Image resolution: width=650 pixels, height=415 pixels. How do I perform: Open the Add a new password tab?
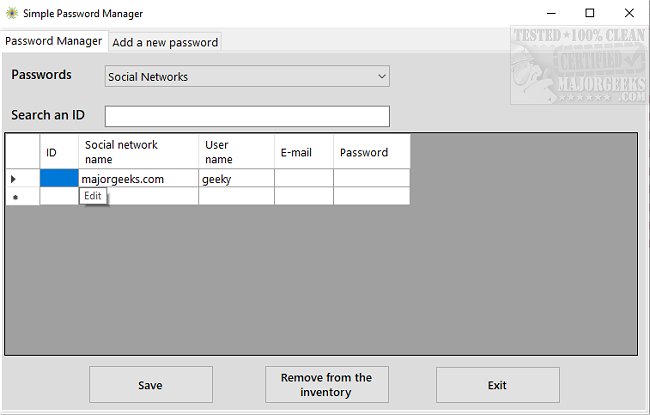tap(165, 42)
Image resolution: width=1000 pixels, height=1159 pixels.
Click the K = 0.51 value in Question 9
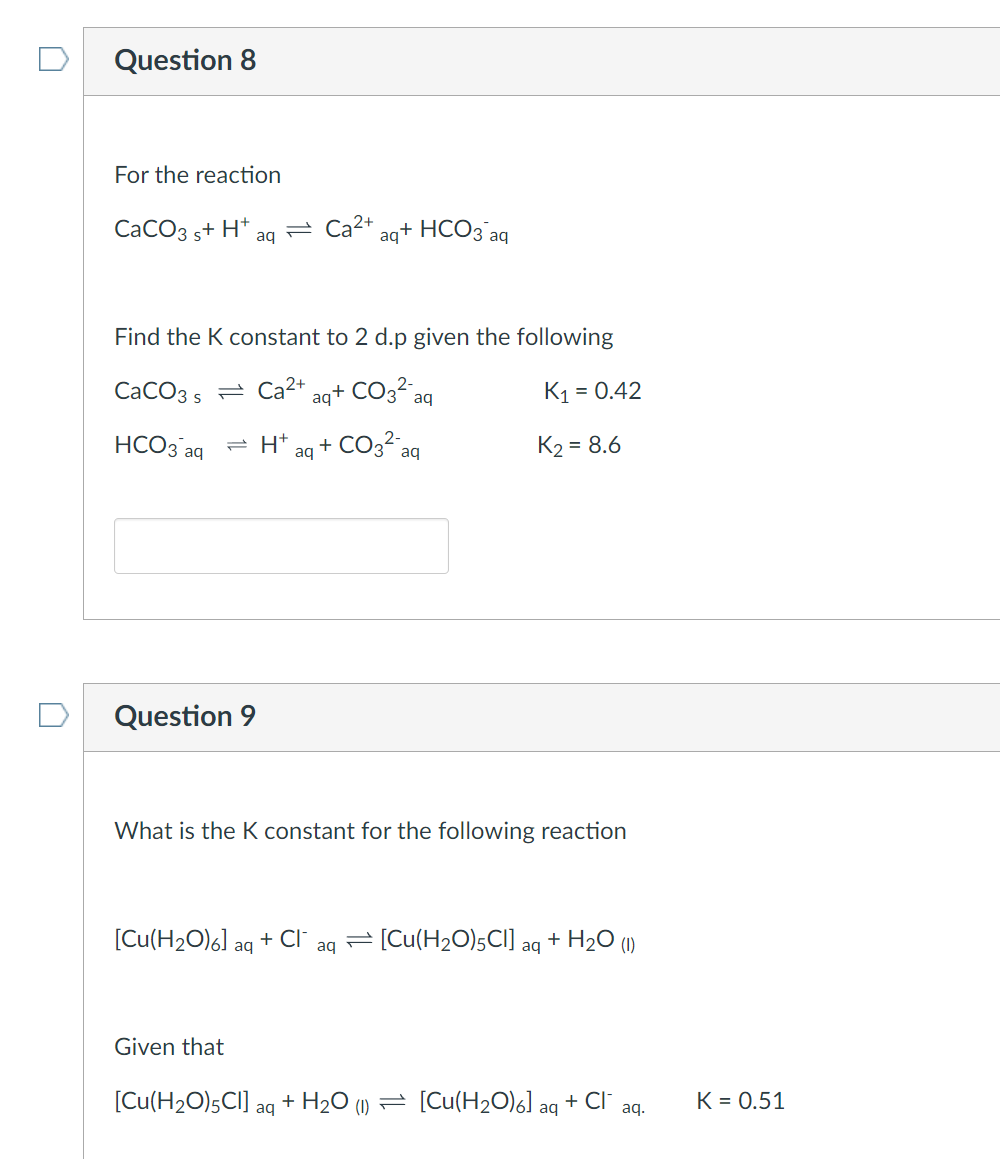click(740, 1101)
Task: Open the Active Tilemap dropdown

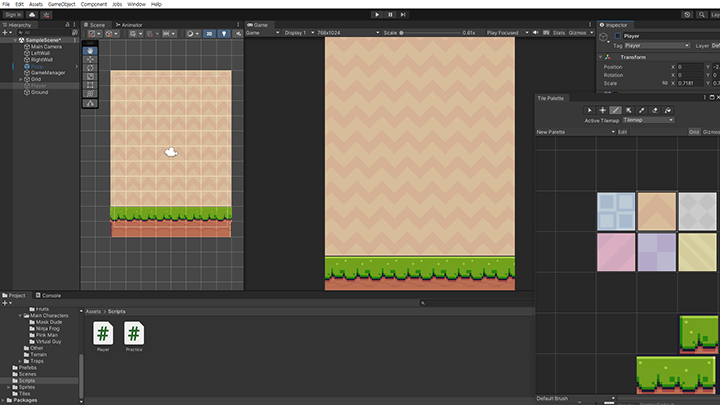Action: pyautogui.click(x=648, y=120)
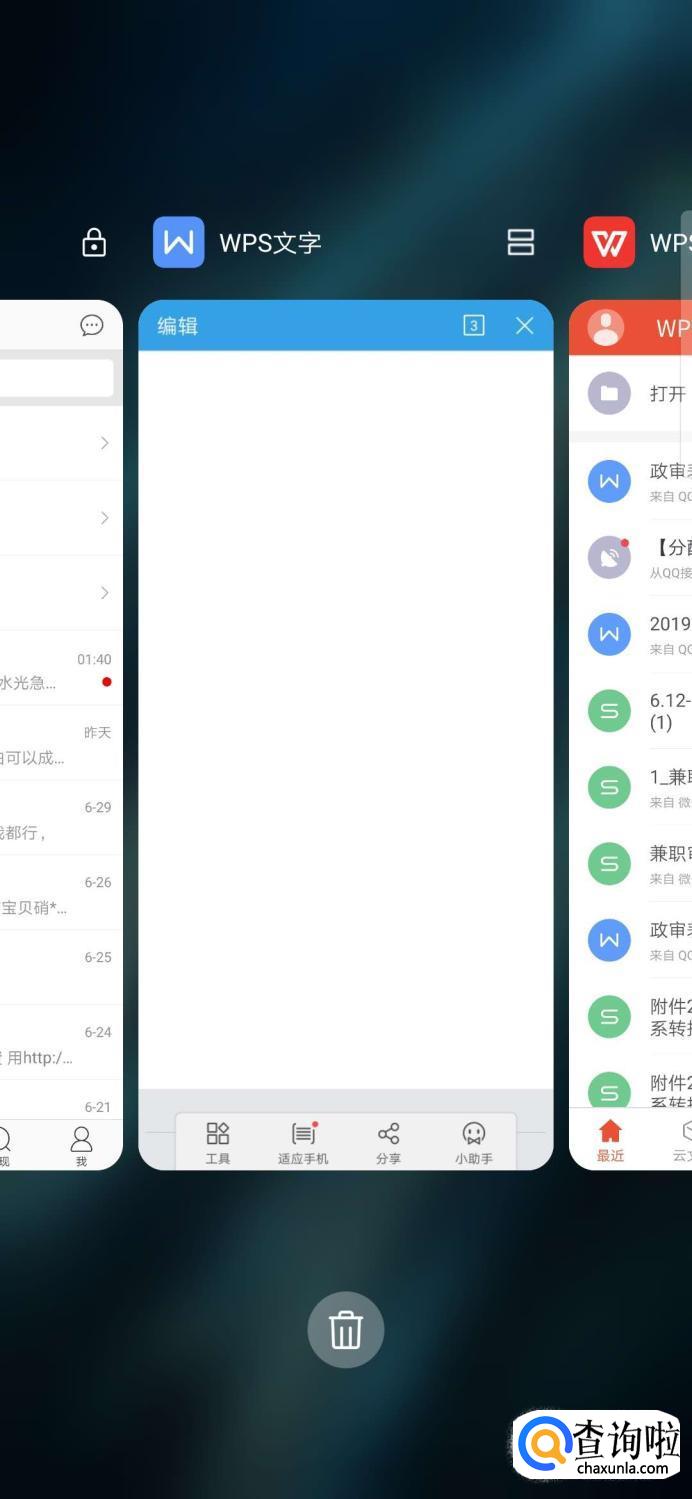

◆ ◆ ◆ ◆ ◆

■ Problem statement:
Please lay out the material as a JSON list of strings, one string per line, starting at the line that contains "Image resolution: width=1000" and continuing through the end of the material, with blank lines skipped. Leave the pictures out of your answer.

■ Task result:
[
  "Image resolution: width=1000 pixels, height=1159 pixels.",
  "Click the K = 0.51 value in Question 9",
  "click(740, 1101)",
  "Task: Open the Active Tilemap dropdown",
  "Action: pyautogui.click(x=648, y=120)"
]